━━━ Document passage ━━━

Pictured are Jessica Crawford and Nicole George, speech and language pathologists at Clinton-Massie Local Schools, with one of the communication boards on the elementary playgrounds.


Submitted photo

ADAMS TOWNSHIP — It can be frustrating or upsetting for anyone, let alone a child, when they aren’t understood.

In an effort to assist its non-verbal and speech- and language-delayed students, Clinton-Massie has installed communication boards with symbols on the two elementary playgrounds.

The illustrations on the communication boards serve to prompt and expand utterances that would likely be used on the playground. And they will allow staff to point to symbols to help students understand directions, to model how to use language on the playground, and also to interact with the children during recess.

“They [boards] will allow students who are feeling frustrated to have symbols and words right in the moment, that they are familiar with, that they can use to tell staff and peers how they feel or what they would like to do, and therefore likely avoiding the unwanted behaviors caused by the communication breakdown,” said Jessica Crawford, a preschool and elementary speech therapist at Clinton-Massie.

The communication boards also will encourage inclusiveness by showing other students another way to communicate with their fellow non-verbal or speech- and language-delayed peers, she said.

“This project was near to my heart being one of the two speech and language pathologists in the district. We have seen an increase in our younger, non-verbal and speech- and language-delayed population in this past school year. With the help of a private donation, this dream was made possible,” said Crawford.

━━━

**Task instructions:**
1 – From the playground communication boards article, extract the passage that begins at the words "The communication boards also" and stops after "peers, she said.".
2 – Answer these questions using the playground communication boards article:
(a) On how many elementary playgrounds did Clinton-Massie install the boards?
(b) What position does Jessica Crawford hold at Clinton-Massie?
(c) What made the project possible?
The items that come after this article have no connection to it.

━━━ Data section ━━━

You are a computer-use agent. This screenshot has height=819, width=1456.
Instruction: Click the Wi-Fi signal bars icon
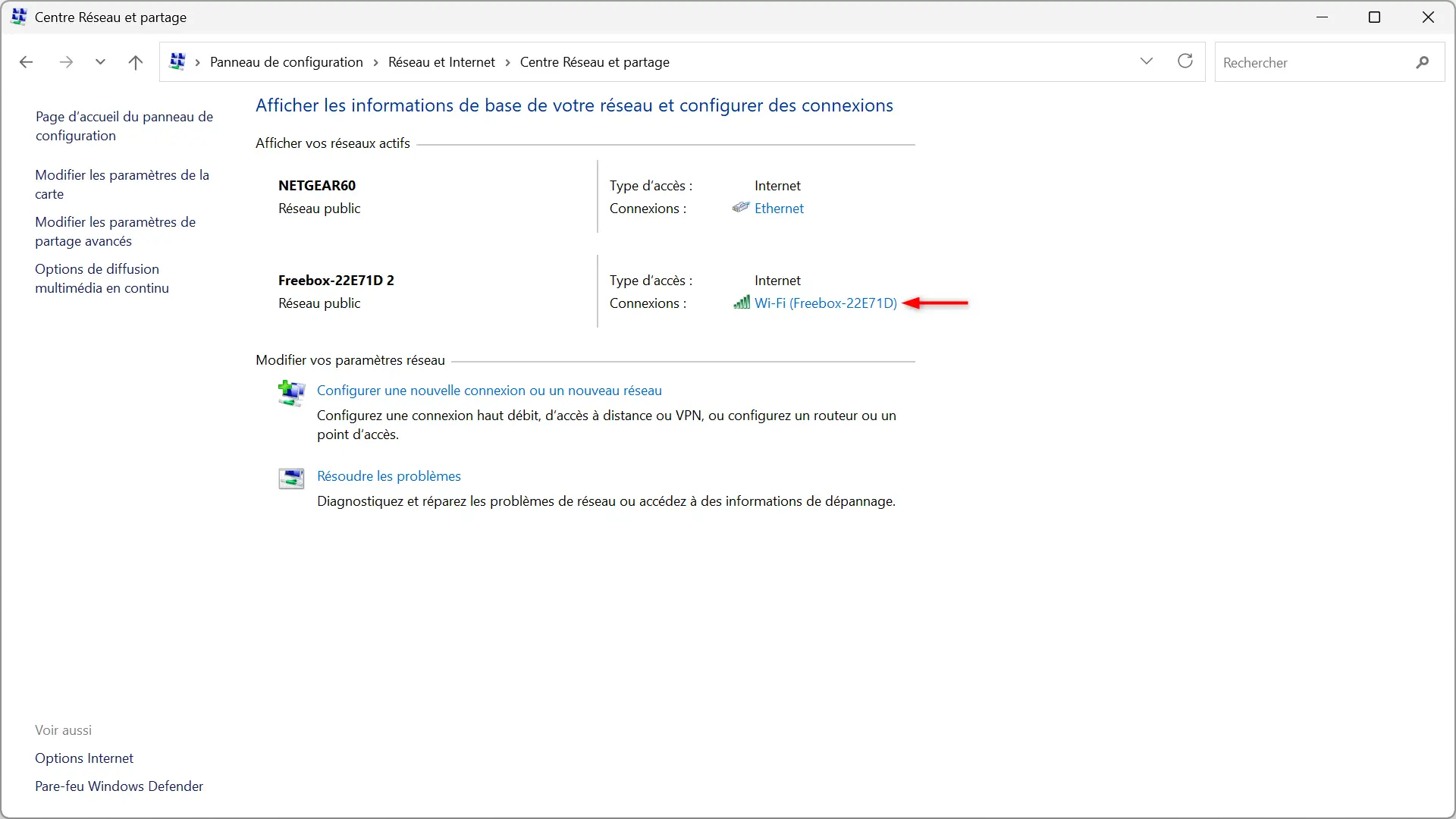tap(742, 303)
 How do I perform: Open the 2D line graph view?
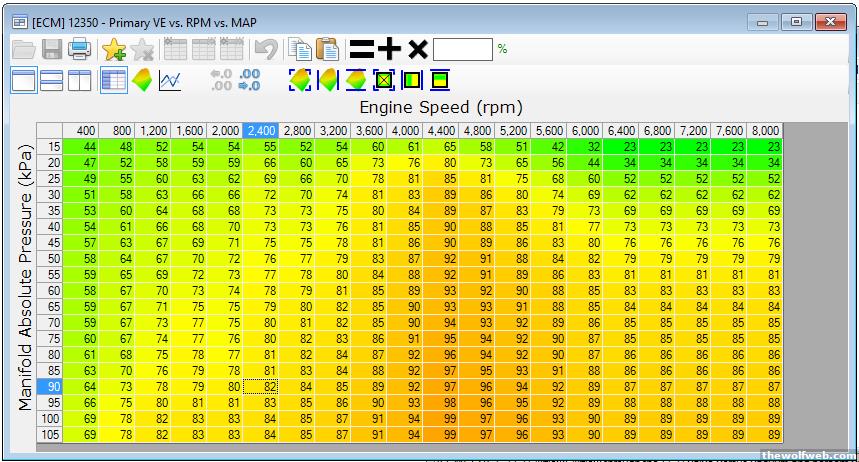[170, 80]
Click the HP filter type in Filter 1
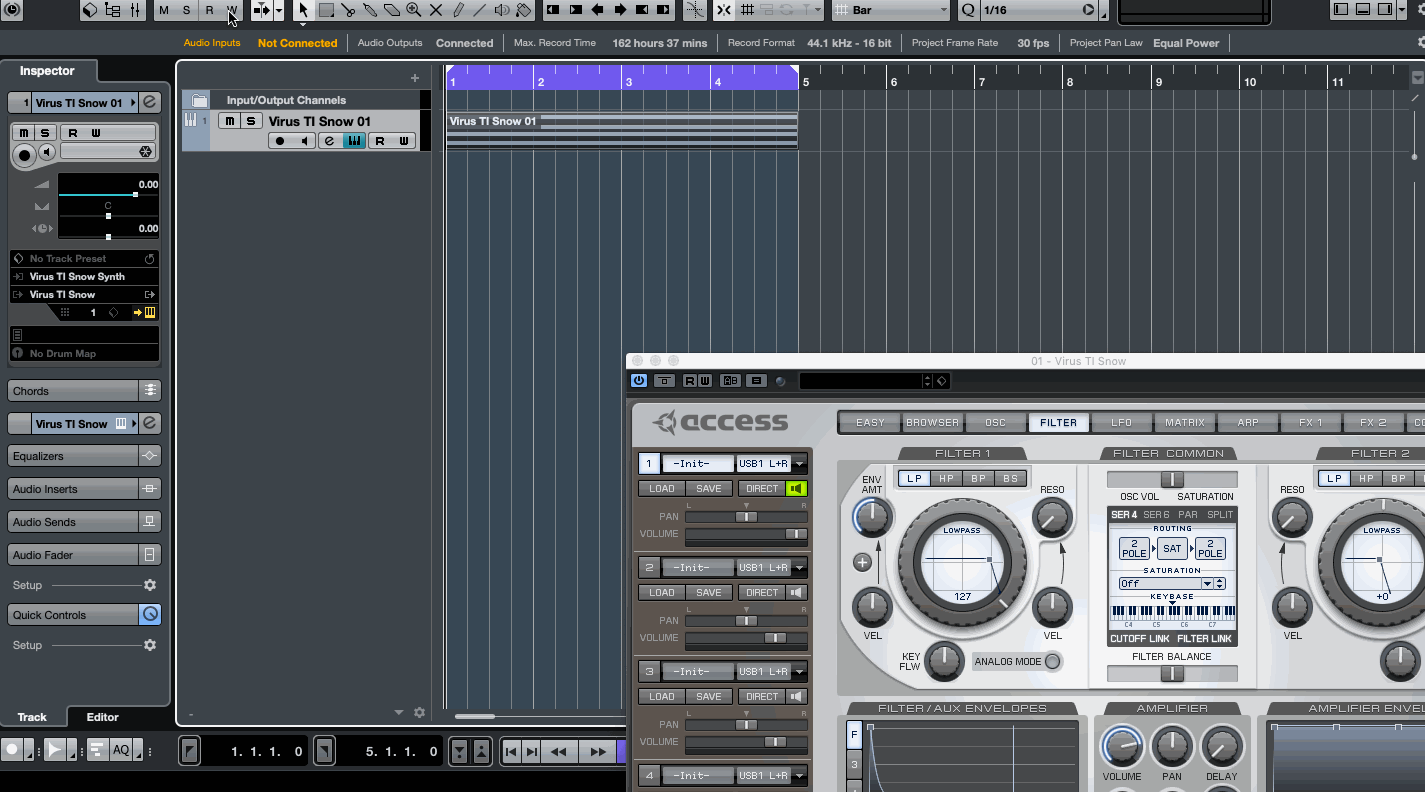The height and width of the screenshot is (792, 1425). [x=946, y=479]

━━━
━━━ Data section ━━━

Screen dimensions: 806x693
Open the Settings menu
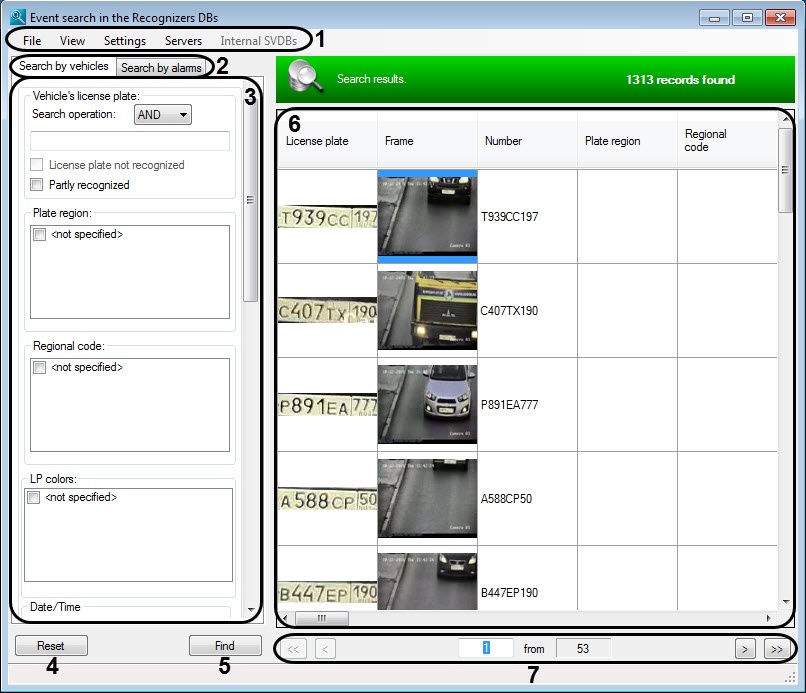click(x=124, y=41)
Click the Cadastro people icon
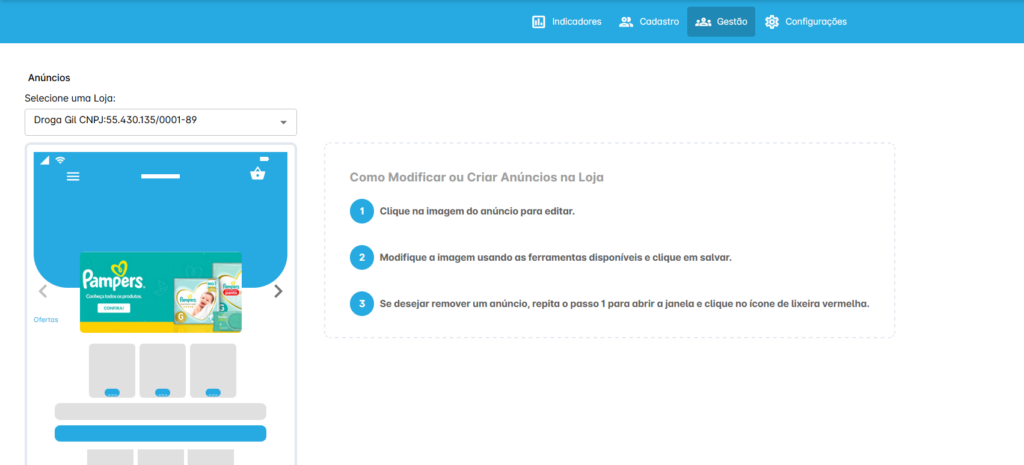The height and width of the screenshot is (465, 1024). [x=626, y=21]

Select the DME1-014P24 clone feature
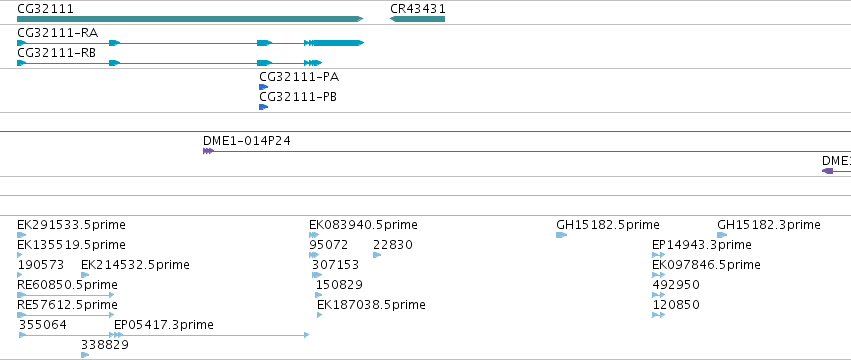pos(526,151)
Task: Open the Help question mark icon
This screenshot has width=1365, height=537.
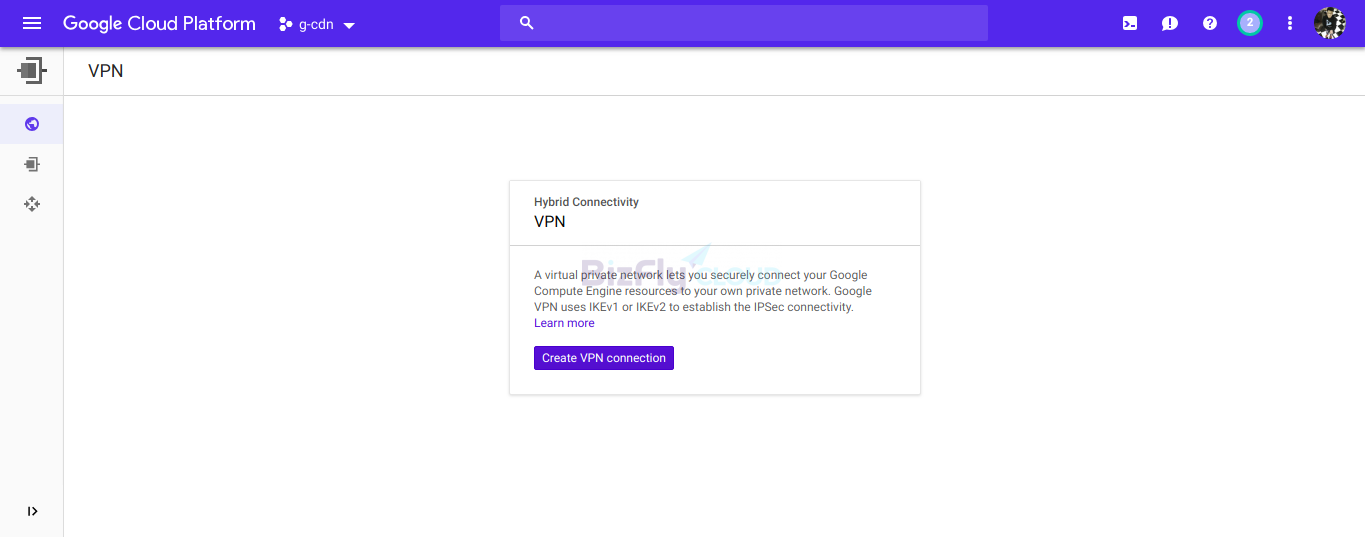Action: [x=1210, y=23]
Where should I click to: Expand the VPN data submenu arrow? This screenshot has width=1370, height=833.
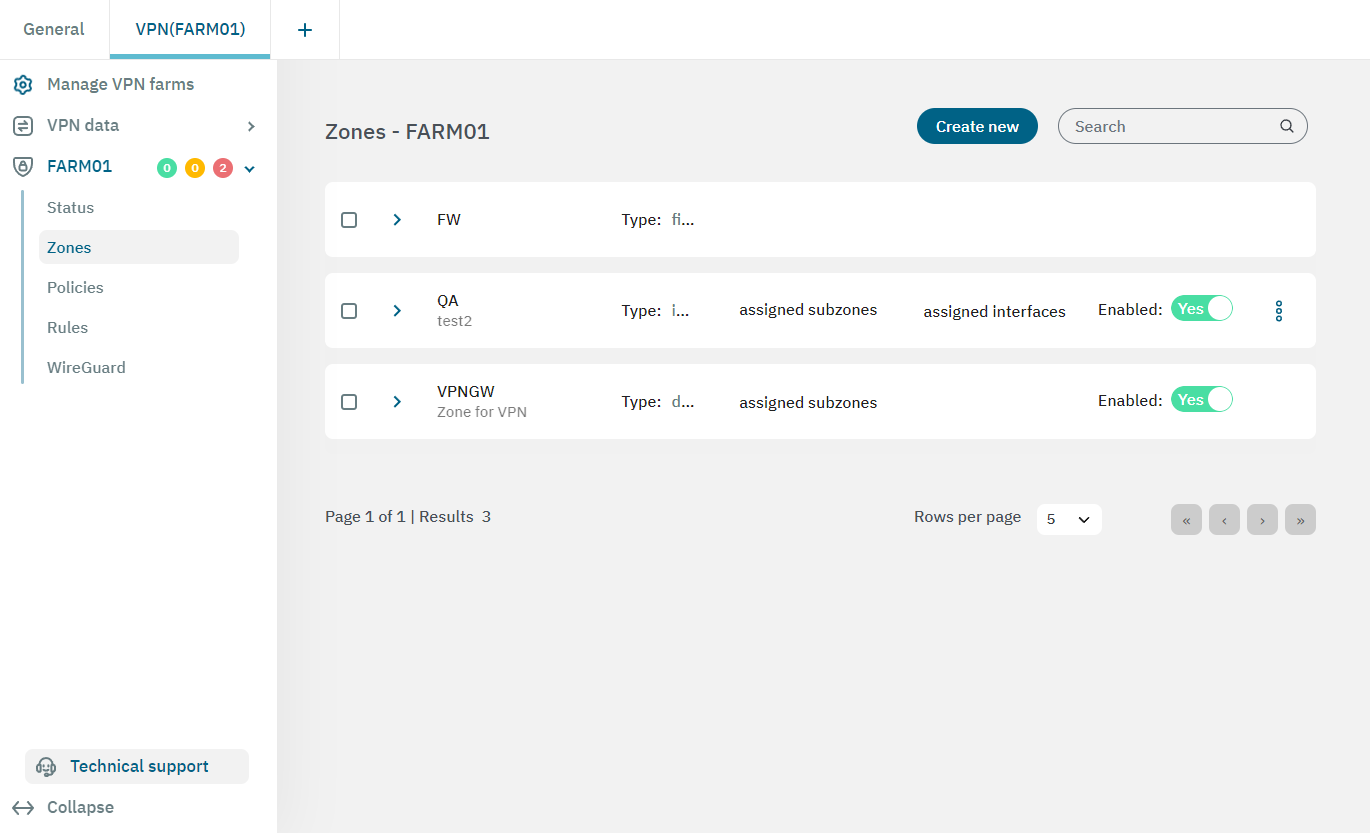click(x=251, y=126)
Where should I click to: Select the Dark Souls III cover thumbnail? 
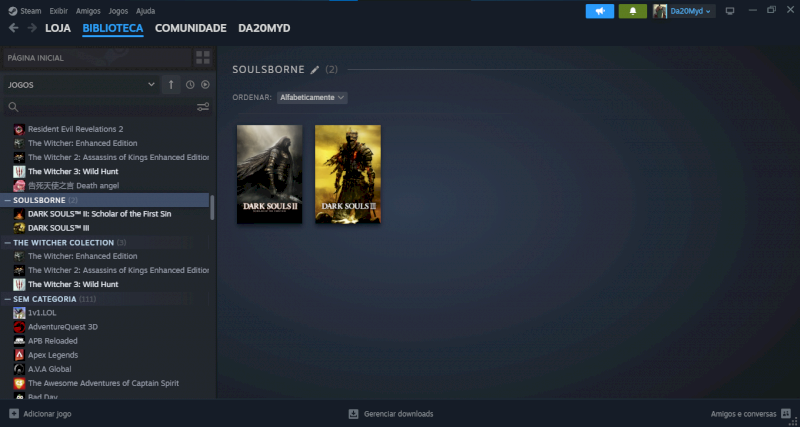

━━━

**Exercise solutions:**
1 –
The communication boards also will encourage inclusiveness by showing other students another way to communicate with their fellow non-verbal or speech- and language-delayed peers, she said.

2 –
(a) Two.
(b) She is a preschool and elementary speech therapist.
(c) A private donation.